- What to do
Could you copy, exactly as written, every line from the first line of the records through the one containing "Click the Account"?

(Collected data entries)

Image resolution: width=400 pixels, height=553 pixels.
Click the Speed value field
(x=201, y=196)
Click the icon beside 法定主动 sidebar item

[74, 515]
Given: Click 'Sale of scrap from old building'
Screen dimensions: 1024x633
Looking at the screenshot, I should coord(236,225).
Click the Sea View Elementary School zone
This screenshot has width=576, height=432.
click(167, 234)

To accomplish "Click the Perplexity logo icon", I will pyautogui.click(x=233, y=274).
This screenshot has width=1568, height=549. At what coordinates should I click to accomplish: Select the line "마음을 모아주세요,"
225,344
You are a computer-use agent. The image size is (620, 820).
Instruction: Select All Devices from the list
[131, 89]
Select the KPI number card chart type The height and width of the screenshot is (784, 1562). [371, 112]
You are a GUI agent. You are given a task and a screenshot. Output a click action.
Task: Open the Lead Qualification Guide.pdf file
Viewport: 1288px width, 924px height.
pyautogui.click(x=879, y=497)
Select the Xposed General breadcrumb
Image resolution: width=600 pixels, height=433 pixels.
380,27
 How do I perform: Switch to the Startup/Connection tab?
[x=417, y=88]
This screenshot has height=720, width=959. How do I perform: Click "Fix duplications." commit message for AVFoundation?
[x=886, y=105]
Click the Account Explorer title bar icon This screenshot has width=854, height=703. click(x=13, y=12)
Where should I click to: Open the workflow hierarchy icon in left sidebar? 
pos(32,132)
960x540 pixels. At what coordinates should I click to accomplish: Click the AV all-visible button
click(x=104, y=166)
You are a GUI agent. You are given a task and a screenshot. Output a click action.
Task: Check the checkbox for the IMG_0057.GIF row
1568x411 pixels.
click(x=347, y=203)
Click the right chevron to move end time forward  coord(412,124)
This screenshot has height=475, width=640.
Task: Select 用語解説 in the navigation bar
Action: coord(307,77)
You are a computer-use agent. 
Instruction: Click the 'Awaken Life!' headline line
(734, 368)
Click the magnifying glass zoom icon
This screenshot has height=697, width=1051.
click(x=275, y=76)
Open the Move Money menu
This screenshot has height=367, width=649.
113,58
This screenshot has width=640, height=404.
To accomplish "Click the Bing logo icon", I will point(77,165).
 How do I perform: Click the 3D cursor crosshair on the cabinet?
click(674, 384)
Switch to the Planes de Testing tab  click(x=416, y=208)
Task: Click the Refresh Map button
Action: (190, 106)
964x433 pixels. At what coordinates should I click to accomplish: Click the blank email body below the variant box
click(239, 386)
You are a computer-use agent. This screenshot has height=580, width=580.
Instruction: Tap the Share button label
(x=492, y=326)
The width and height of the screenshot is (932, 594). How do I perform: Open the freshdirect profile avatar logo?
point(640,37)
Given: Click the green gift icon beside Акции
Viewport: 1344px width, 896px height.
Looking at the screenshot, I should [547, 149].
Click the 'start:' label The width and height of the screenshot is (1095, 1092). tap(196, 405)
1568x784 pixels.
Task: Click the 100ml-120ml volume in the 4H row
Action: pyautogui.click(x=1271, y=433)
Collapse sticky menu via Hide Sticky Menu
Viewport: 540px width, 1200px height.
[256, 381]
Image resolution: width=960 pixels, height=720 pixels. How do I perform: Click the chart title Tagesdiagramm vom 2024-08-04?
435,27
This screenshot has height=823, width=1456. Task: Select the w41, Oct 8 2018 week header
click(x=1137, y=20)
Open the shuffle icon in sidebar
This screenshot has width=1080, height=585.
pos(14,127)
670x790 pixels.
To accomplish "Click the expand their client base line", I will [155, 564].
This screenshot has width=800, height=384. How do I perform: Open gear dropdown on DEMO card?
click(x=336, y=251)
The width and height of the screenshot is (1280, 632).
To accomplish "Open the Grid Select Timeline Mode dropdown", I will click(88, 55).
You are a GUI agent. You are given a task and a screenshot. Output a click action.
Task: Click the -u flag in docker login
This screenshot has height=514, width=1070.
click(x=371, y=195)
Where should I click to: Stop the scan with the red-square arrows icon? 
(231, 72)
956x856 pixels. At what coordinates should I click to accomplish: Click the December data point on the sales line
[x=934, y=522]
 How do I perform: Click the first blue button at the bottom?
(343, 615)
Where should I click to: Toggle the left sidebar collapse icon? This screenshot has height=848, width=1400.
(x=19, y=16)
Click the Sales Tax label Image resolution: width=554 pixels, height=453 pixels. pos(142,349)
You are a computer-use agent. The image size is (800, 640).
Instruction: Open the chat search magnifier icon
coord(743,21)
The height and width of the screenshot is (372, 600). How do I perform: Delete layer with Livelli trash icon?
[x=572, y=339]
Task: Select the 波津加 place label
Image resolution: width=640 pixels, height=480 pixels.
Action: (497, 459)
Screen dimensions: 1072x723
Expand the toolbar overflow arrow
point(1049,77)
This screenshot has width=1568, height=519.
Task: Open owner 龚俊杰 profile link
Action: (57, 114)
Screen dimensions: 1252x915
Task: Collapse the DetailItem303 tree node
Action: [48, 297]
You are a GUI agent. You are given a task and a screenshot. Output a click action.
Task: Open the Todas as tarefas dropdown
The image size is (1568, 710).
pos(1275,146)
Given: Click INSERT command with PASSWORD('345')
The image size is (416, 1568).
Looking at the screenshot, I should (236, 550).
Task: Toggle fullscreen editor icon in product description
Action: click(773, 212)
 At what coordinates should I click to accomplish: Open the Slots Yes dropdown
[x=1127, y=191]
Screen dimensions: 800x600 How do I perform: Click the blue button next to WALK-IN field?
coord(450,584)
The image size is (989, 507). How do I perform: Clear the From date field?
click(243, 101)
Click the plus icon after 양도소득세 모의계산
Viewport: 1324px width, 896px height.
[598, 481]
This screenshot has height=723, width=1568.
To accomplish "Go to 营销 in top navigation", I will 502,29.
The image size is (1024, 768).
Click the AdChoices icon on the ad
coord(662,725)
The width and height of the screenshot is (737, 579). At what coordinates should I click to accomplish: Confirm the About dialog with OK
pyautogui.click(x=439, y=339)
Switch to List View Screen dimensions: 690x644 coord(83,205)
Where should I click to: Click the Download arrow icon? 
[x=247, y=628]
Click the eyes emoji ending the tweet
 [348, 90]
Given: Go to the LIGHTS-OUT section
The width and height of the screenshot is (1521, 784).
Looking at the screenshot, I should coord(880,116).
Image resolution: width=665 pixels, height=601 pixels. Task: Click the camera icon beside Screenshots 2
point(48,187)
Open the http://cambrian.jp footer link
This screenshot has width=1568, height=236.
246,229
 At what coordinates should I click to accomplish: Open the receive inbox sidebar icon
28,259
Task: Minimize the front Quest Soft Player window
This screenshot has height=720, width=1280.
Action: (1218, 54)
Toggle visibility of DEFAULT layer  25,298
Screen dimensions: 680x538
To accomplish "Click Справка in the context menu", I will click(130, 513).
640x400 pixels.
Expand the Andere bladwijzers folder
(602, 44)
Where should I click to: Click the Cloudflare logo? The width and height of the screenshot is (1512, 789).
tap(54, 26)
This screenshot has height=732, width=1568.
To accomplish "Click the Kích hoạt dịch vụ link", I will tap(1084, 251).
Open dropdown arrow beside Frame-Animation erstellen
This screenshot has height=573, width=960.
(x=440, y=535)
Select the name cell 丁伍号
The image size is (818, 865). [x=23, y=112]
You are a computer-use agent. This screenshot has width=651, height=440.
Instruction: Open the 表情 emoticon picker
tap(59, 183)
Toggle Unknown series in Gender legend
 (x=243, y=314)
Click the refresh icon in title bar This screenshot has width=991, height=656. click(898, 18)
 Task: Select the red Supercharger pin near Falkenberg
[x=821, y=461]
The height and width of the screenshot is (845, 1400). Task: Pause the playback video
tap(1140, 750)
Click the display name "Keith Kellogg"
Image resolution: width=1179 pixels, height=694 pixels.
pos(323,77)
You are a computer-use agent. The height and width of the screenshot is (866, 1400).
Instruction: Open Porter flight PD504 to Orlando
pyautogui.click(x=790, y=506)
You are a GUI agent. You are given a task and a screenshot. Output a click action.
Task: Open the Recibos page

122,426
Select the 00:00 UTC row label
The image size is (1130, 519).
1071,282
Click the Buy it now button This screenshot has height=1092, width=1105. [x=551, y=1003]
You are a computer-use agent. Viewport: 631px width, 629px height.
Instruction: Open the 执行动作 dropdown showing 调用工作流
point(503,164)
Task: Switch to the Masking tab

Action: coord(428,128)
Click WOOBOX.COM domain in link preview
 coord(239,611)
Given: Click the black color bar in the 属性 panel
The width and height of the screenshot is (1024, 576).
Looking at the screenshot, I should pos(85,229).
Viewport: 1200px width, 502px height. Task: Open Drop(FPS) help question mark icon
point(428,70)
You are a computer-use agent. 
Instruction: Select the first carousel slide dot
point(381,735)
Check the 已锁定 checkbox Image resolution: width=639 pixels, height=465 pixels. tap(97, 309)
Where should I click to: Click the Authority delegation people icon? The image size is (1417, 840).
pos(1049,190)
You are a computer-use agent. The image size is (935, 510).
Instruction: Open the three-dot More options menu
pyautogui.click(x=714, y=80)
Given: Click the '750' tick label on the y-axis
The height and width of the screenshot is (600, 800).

- Answer to the exercise
Image resolution: width=400 pixels, height=553 pixels.
Click the Speed value field
(x=201, y=196)
Click the icon beside 法定主动 sidebar item

[74, 515]
Given: Click 'Sale of scrap from old building'
Screen dimensions: 1024x633
Looking at the screenshot, I should coord(236,225).
Click the Sea View Elementary School zone
This screenshot has width=576, height=432.
click(167, 234)

To accomplish "Click the Perplexity logo icon", I will pyautogui.click(x=233, y=274).
This screenshot has width=1568, height=549. At what coordinates should I click to accomplish: Select the line "마음을 모아주세요,"
225,344
You are a computer-use agent. The image size is (620, 820).
Instruction: Select All Devices from the list
[131, 89]
Select the KPI number card chart type The height and width of the screenshot is (784, 1562). [371, 112]
You are a GUI agent. You are given a task and a screenshot. Output a click action.
Task: Open the Lead Qualification Guide.pdf file
Viewport: 1288px width, 924px height.
pyautogui.click(x=879, y=497)
Select the Xposed General breadcrumb
Image resolution: width=600 pixels, height=433 pixels.
380,27
 How do I perform: Switch to the Startup/Connection tab?
[x=417, y=88]
This screenshot has height=720, width=959. How do I perform: Click "Fix duplications." commit message for AVFoundation?
[x=886, y=105]
Click the Account Explorer title bar icon This screenshot has width=854, height=703. click(x=13, y=12)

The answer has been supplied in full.